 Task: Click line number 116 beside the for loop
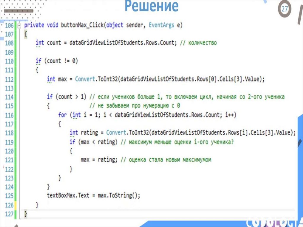(x=9, y=115)
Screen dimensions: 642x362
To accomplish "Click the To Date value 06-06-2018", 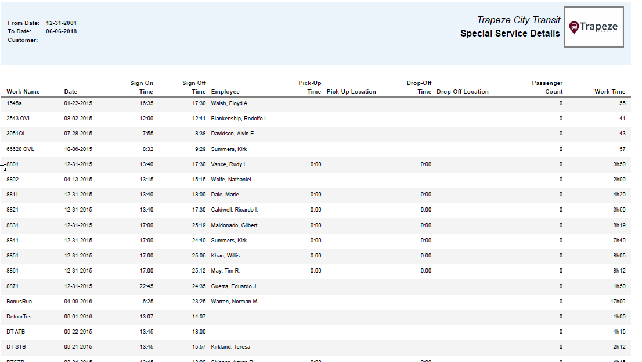I will 62,31.
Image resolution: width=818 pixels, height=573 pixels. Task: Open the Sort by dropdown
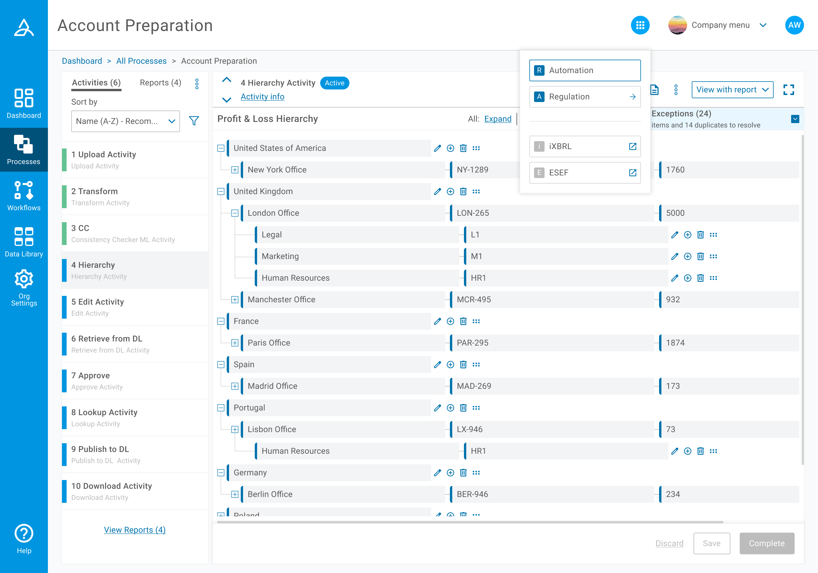pyautogui.click(x=125, y=121)
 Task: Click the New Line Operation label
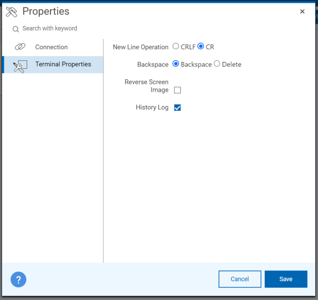point(140,47)
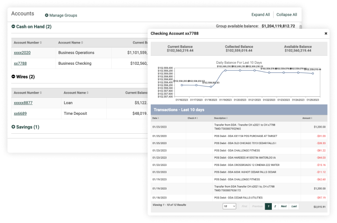Sort transactions by Amount column
The width and height of the screenshot is (337, 223).
click(308, 118)
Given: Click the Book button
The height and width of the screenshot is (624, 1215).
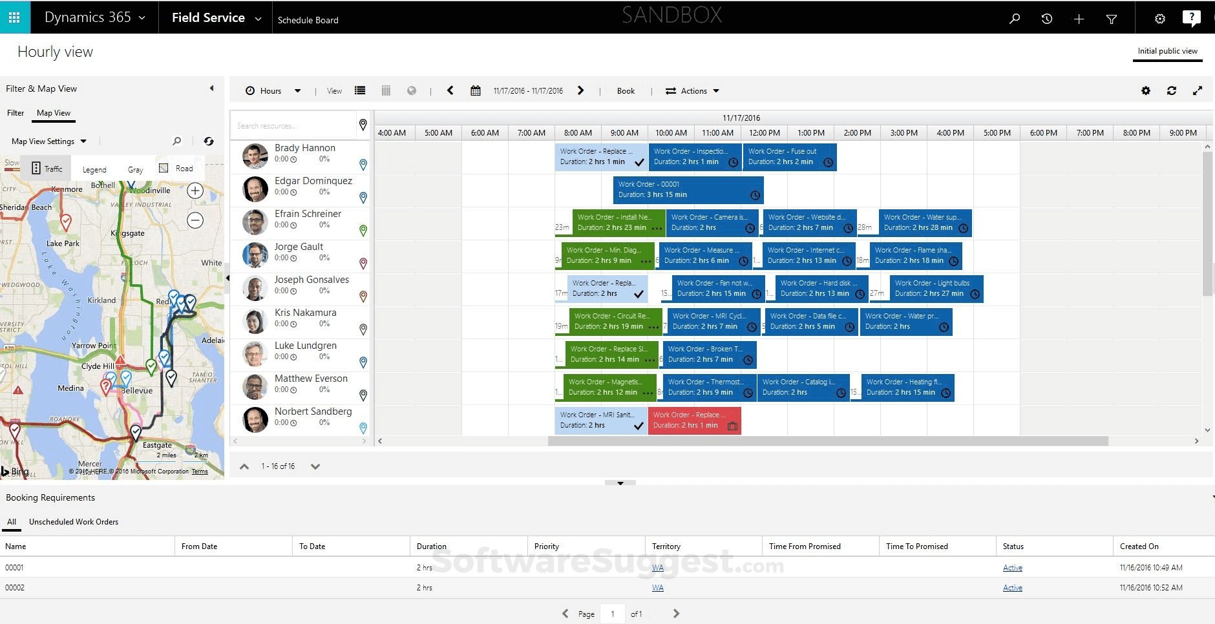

EXERCISE OBJECTIVE
Copy the rows above word for word, from the line that contains "Image resolution: width=818" through the end of the rows, and leave out the pictures.

CORRECT RESULT
Image resolution: width=818 pixels, height=573 pixels. Task: Open the Sort by dropdown
pyautogui.click(x=125, y=121)
 Task: Click the New Line Operation label
point(140,47)
Sort transactions by Amount column
The width and height of the screenshot is (337, 223).
click(308, 118)
Given: Click the Book button
The height and width of the screenshot is (624, 1215).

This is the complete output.